The government expects to decide within a year whether Queenstown Lakes and other district councils can charge visitor levies.
A spokeswoman for Prime Minister John Key says the government is waiting for a private sector review to be completed.
However, it’s “likely” to reach a decision before next year’s general election.
The Otago Daily Times sought comment from Mr Key after Queenstown Chamber of Commerce boss Ann Lockhart said last Thursday she was “not holding my breath” on the government’s making up its mind before the election.
Speaking at the chamber’s annual meeting last Thursday, Lockhart said a consultancy company had completed the draft of a business case for a Queenstown visitor levy.
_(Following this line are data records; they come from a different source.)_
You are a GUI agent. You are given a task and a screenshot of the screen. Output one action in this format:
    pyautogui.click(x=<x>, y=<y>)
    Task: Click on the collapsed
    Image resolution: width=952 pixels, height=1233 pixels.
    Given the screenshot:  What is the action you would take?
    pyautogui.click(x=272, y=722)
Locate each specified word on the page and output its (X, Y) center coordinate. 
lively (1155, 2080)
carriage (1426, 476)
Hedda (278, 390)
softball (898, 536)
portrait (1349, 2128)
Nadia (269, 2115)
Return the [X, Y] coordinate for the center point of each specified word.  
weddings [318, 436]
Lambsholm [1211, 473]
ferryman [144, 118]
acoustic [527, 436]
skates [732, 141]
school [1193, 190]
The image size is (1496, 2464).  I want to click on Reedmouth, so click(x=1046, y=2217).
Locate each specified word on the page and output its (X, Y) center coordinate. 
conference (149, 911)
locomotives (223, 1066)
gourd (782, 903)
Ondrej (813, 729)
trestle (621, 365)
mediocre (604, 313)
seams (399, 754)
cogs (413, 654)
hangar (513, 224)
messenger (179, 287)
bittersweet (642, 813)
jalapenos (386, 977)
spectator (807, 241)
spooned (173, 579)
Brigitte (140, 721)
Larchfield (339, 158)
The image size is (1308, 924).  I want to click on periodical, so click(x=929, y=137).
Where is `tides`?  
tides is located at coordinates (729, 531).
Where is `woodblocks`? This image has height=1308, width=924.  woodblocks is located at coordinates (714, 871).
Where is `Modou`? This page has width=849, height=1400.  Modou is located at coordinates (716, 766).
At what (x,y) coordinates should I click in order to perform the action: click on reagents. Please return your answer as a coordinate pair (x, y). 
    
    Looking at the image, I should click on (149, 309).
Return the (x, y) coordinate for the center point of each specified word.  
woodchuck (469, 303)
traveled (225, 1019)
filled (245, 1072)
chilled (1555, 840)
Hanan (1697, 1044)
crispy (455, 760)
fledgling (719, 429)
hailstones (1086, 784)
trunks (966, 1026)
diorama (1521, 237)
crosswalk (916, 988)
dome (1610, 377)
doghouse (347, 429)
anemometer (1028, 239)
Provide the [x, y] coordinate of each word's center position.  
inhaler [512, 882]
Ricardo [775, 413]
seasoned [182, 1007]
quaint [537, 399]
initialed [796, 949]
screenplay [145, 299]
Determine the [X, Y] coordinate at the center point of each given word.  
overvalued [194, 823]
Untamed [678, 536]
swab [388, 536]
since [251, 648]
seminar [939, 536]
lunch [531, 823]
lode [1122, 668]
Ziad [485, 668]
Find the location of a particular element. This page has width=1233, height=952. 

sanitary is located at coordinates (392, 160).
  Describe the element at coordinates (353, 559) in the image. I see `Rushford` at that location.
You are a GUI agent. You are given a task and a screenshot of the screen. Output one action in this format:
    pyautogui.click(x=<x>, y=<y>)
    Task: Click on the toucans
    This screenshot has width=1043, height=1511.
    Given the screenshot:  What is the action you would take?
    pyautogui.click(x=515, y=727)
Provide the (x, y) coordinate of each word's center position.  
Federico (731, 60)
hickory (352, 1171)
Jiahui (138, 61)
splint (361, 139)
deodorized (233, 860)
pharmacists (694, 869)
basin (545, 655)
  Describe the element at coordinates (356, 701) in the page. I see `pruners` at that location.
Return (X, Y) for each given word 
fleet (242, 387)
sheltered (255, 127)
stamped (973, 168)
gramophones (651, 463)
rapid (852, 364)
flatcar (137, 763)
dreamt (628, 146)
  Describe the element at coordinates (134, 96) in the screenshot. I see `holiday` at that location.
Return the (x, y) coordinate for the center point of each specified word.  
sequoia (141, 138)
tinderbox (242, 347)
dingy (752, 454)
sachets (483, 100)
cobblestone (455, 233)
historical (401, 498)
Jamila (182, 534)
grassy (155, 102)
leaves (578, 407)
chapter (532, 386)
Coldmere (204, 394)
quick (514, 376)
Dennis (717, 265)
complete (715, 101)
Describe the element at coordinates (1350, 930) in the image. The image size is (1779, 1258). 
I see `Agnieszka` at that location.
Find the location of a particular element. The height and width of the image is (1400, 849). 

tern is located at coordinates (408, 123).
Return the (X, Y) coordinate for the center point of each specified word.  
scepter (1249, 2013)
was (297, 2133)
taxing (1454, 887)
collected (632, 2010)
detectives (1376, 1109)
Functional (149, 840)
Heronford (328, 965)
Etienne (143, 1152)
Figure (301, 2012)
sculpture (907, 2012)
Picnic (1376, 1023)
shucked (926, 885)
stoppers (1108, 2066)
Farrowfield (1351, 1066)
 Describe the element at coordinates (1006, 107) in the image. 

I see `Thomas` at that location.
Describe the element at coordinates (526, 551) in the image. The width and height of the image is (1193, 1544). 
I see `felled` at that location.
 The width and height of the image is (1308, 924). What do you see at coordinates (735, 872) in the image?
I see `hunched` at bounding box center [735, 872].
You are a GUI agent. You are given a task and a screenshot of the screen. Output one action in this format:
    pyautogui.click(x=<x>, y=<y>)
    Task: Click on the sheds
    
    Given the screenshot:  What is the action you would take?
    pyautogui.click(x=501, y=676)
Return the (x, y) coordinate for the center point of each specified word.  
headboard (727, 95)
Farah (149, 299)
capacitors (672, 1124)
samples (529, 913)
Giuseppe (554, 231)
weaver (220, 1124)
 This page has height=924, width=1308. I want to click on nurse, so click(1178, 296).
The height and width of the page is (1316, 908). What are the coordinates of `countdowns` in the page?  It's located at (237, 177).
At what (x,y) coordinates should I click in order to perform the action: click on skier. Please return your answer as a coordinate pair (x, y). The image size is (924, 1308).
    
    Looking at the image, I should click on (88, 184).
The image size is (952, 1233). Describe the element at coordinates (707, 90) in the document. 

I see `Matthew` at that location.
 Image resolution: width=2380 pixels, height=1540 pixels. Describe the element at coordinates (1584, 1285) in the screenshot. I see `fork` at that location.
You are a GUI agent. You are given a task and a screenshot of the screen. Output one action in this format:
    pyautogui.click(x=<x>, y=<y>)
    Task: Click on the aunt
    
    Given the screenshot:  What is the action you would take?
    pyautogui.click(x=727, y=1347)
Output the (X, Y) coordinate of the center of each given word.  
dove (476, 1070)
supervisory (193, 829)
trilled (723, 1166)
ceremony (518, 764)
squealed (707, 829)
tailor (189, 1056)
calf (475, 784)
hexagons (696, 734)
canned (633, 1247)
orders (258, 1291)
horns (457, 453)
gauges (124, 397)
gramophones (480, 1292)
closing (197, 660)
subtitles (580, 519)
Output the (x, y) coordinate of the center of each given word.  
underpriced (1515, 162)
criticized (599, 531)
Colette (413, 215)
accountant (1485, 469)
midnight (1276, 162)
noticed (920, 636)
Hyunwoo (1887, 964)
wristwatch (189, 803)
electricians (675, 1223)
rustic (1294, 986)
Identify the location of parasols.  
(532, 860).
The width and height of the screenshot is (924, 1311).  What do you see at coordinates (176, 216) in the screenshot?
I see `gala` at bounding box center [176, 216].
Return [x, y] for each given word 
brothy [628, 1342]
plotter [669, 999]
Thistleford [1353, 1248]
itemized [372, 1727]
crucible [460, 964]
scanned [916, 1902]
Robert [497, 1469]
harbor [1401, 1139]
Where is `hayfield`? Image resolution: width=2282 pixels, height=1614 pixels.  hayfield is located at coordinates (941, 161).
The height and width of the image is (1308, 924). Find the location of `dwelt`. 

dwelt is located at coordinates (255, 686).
However, it would not be presented to the government until two pieces of independent research were available.
Major tourism companies including Air New Zealand and Auckland Airport have commissioned consultancy firm McKinsey & Company to carry out international research into funding models for tourism infrastructure.
Tourism Industry Aotearoa is also leading the development of a “national infrastructure assessment for tourism” that is intended to complement the private sector research.
Lockhart says targeted or general rates are “not necessarily the fairest and most efficient way” to fund infrastructure projects in Queenstown.
The resort is second only to Auckland as a tourist centre, with about 3.5 million guest nights in the year to October.
Lockhart: “That is a huge number for a ratepayer base of 20,000 people.”
The pressure on ratepayers is “out of all proportion with anywhere else in New Zealand”, she says, and would only worsen if growth in visitor numbers continues at its present rate.
The resort needs to improve its facilities and services to cater for growth, she says.
“It’s absolutely critical we maintain our reputation in a highly competitive global market.”